The reasons for this discrepancy are many, says pediatric neurologist Erika Augustine (MD ’03), MS, who works closely with URMC’s Center for Health + Technology director Ray Dorsey, MD, MBA, to carry out the center’s mission of supporting researchers in developing treatments more efficiently and safely, and in the most meaningful way for patients.
“Neurological diseases are chronic, disabling, cause multiple symptoms, and have a high impact on patients and families,” says Augustine. “That makes it hard to measure disease and disease burden. How do you quantify all of that together with their movement and cognitive problems? It’s not as objective as measuring blood pressure or glucose, and day-to-day fluctuations make it even more difficult.”
Making sure neuroscientific clinical trials in the academic arena succeed has been the center’s goal (formerly known as the Center for Human Experimental Therapeutics) since it was founded in the 1980s by neurologist Ira Shoulson (MD ’71, Res ’73, Flw ’77). During his time at URMC, he established two global academic networks to support this effort—The Parkinson Study Group in 1985 and The Huntington Study Group in 1994—and created an infrastructure that supported collaboration with industry. This work expanded under the direction of neurologist Karl Kieburtz (MD ’85, MPH ’85), and is supported by current URMC Clinical Translational Science Institute leadership.

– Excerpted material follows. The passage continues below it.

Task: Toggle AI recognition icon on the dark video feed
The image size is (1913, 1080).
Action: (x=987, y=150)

“We were one of the first academic research centers that helped study groups develop scientific questions, and execute and operate multi-center trials,” says Augustine. “The relationships are here, the expertise and experience are all here. Now we’re looking at what’s next…what can we do even better?”

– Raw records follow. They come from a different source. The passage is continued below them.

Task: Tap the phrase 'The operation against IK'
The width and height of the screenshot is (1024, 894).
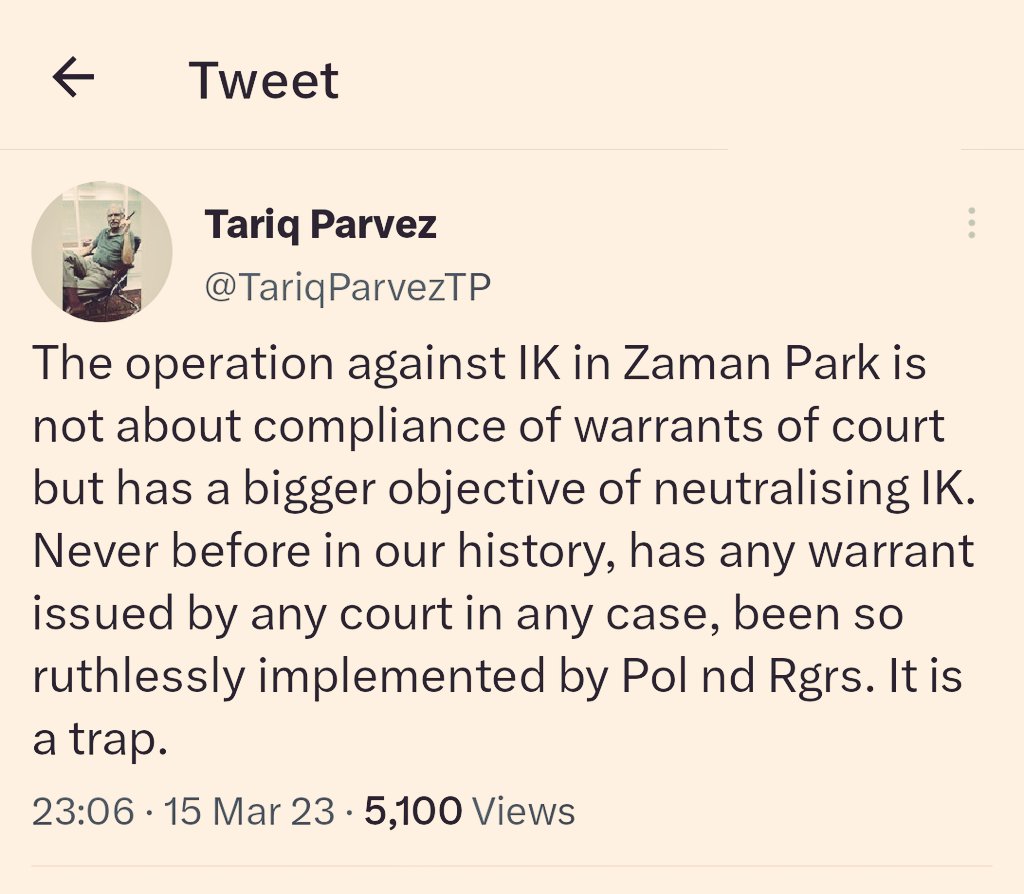Action: [296, 364]
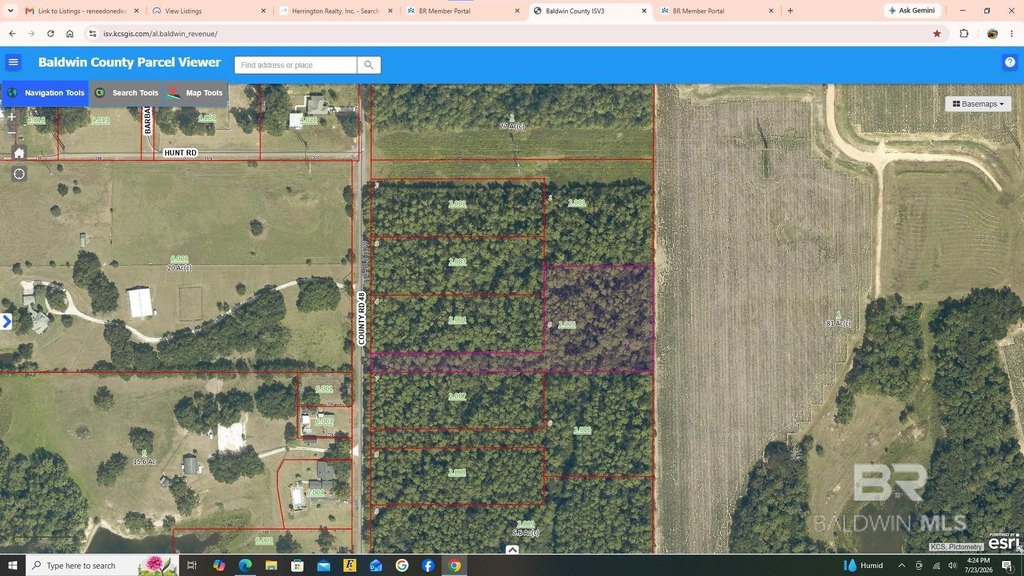
Task: Expand the left side panel arrow
Action: coord(7,321)
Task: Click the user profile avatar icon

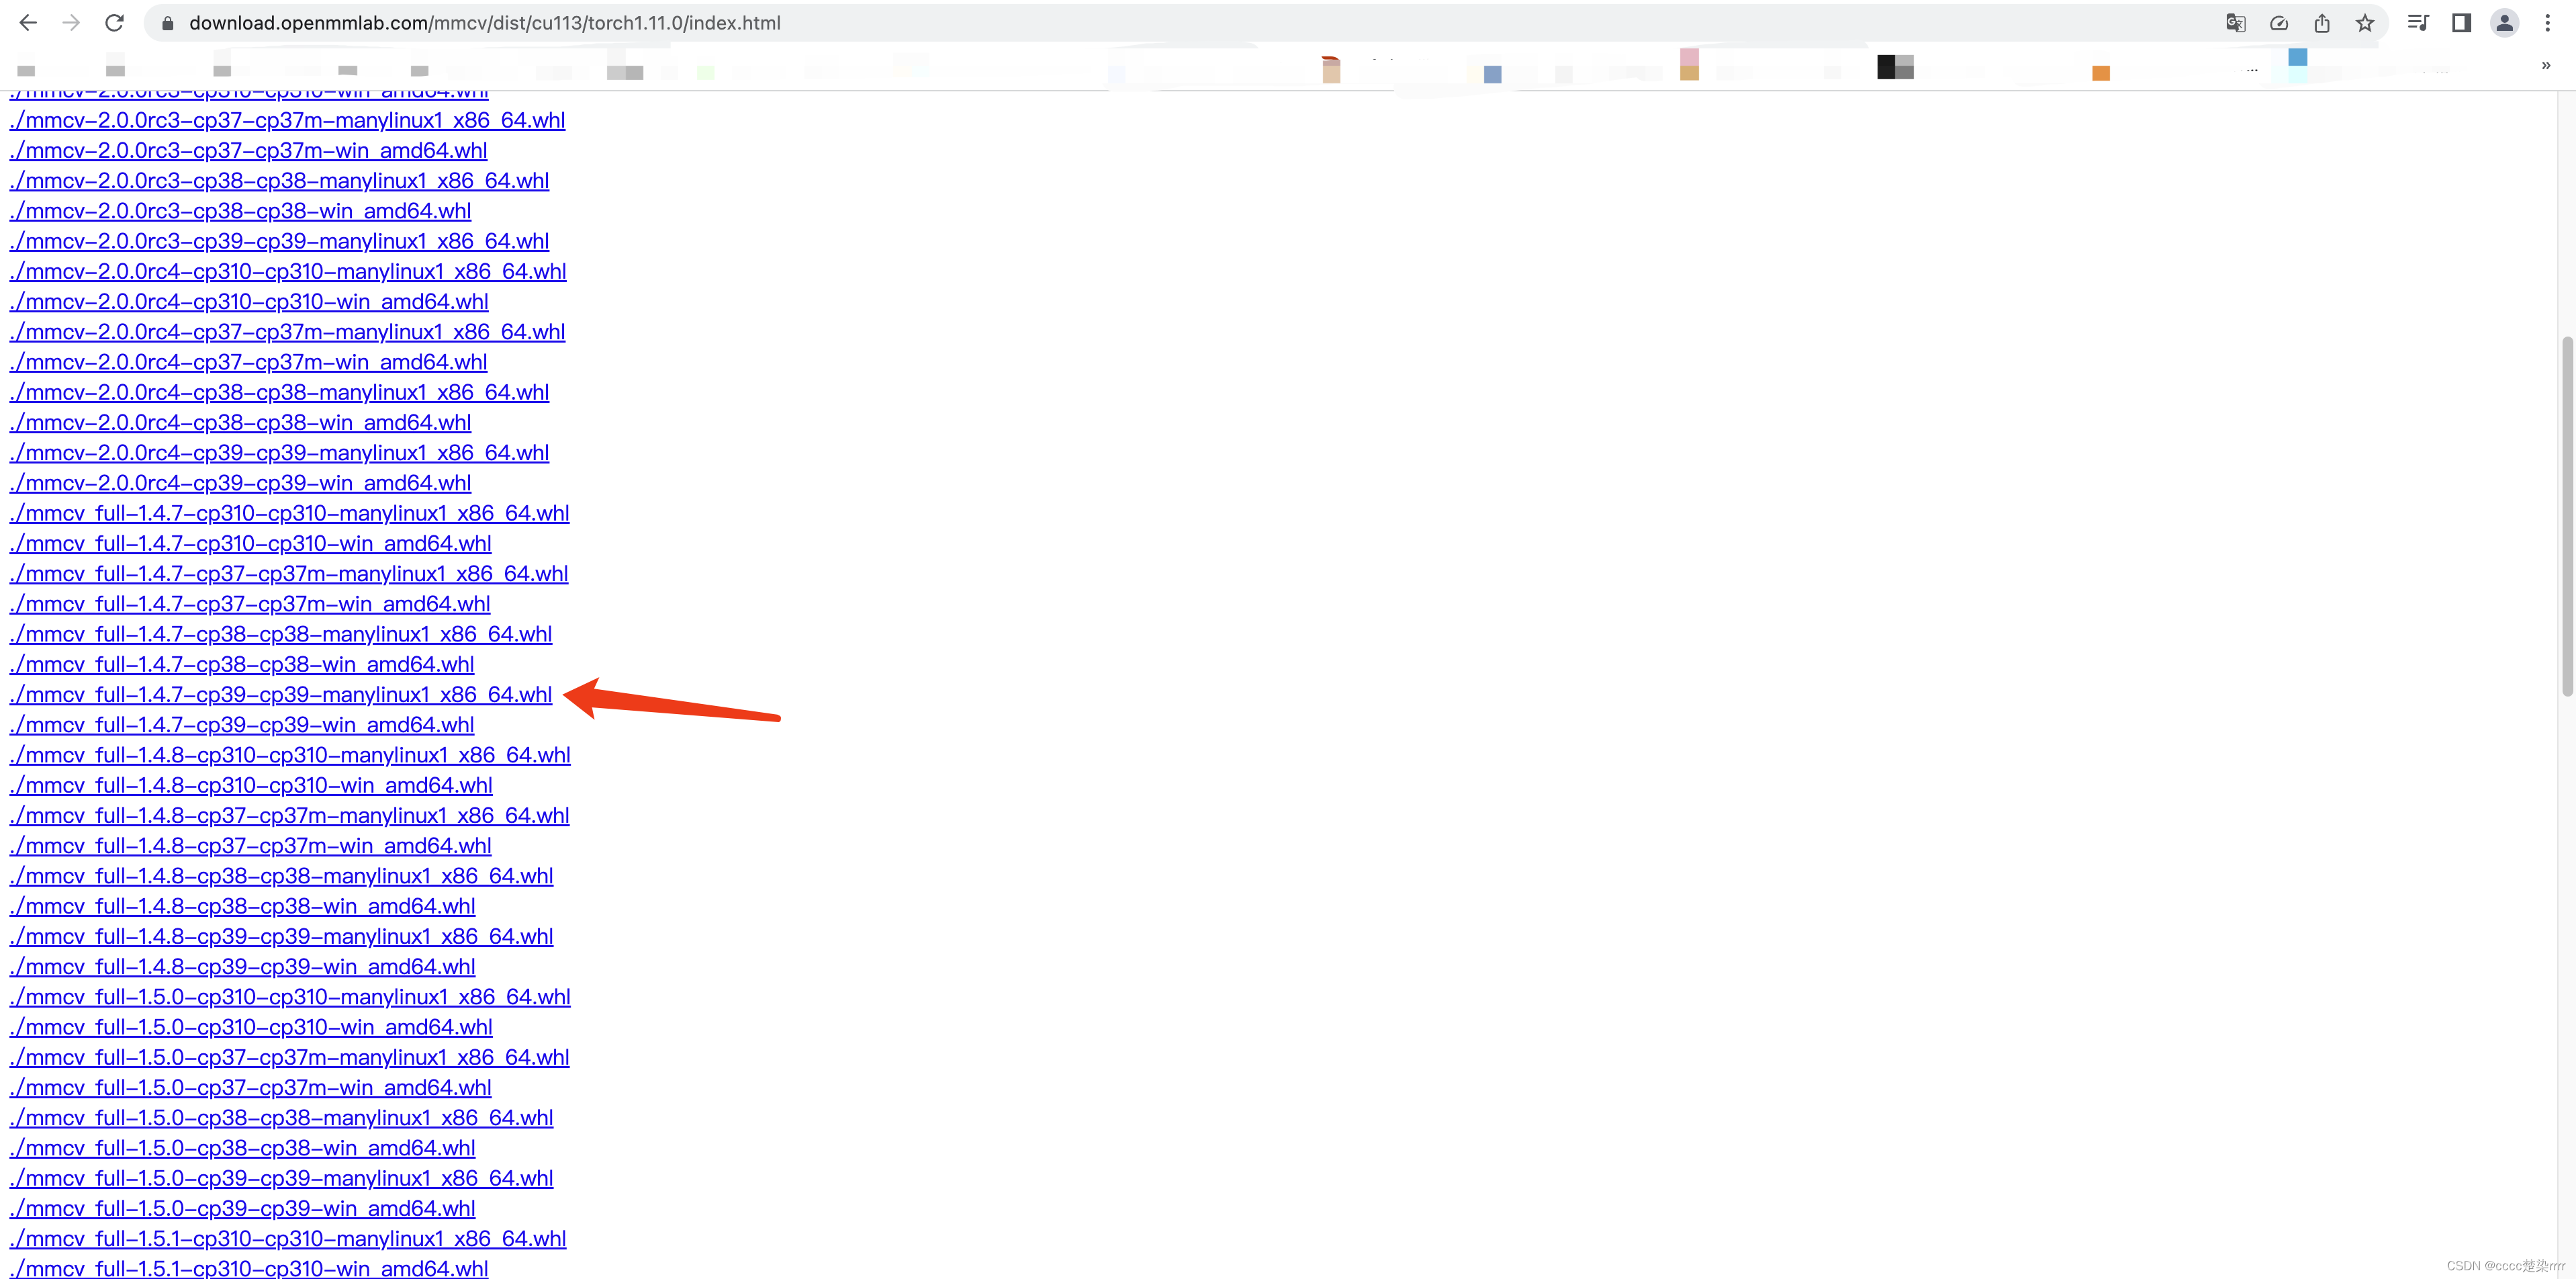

Many trials still fail because they fail to recruit, she says.
“The parameters may be too narrow in scope in terms of geography or the type of patient who can qualify,” she says. “For neuroscience, we have to cast a bigger net and reach more people, and make it equitable so that anyone who wants to participate can.”
The other aspect is improving how neuroscience diseases are measured.
“We still don’t do it very well,” she says. “For example, in a two-year study we may be getting data from a patient once every three months in an office after they’ve traveled, parked, and they’re tired, stressed. Measuring that one day is not going to give you a full picture of the burden of their disease. So we are trying to do a better job of meeting people where they are.”
Today the work pioneered by center director Dorsey is doing that and more. It uses web-based, mobile technologies to monitor patient symptoms in their homes, at work, and even while they’re sleeping. For example, the Parkinson’s iPhone App, mPower, co-developed by Dorsey, provides data on patient dexterity, balance, gait, and memory multiple times a day, that would otherwise be impossible to harness. In just its first year, the app was downloaded more than 60,000 times by participants in all 50 states, and represents the largest-ever study of the disease.
“With mPower, the patient is at the center of the study, representing a disruptive model for conducting research that has applications well beyond Parkinson’s disease,” says Dorsey.
Augustine points out the technology heralds a huge leap forward in patient
“Across the country, there’s a shortage of neurologists and millions of people who can’t access the care they need,” she says. “Technology like this makes it possible for doctors to not only monitor symptoms but intervene when necessary. Our larger vision today, which is reflected in our new name, is to enable anyone, anywhere to receive care, take part in research and benefit from its advances. That’s what we’re working toward.”